## DIRECTIONS FOR THIS TASK
Write the next part of the blog post on cosmetic labeling below, continuing right after its final sentence about drug claims.

## SELECTED PASSAGE
(begin)

All information in this blog post comes from Marie Gale’s excellent book “Soap & Cosmetic Labeling.”
First, what is a cosmetic? The Food, Drug, and Cosmetic Act defines a cosmetic as: “A product, except soap, intended to be applied to the human body for cleansing, beautifying, promoting attractiveness, or altering the appearance.”
Cosmetics include scrubs, bath fizzies, shampoo, facial toners, lotions/creams, bubble bath, face masks, hair pomades, eye serum, exfoliants, mustache wax, and foot soaks, to name a few. Soap is sometimes considered a cosmetic as well depending on its intended use.
When we make products, such as lotions and creams, we want to tell potential buyers what to expect from that product and what is its intended use. We can say things such as it smells good, makes you feel or look younger, or promotes restful sleep. Those are all cosmetic claims. Conversely, drug claims would be that the smell increases hormonal attraction, the product prevents/slows aging or is anti-aging, or it treats insomnia.

(end)

## INFORMATION PROVIDED
(begin)

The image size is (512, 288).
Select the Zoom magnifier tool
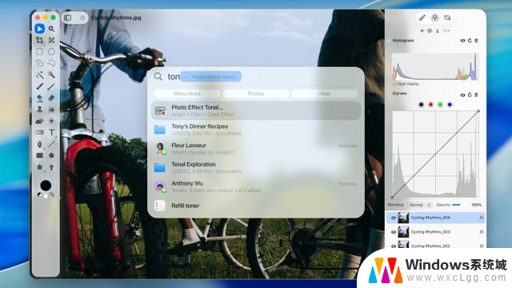click(51, 29)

(end)

## RIGHT ANSWER
See the difference?
Marie Gale puts it this way in her book: “Cosmetics change purely physical characteristics (i.e., cleanliness, color, look, appearance, smell) not functionality (i.e., reducing acne, anti-itch, dandruff treatment, cavity prevention).”
Here is a handy chart taken from Gale’s book for some of the most common cosmetic items we as makers produce.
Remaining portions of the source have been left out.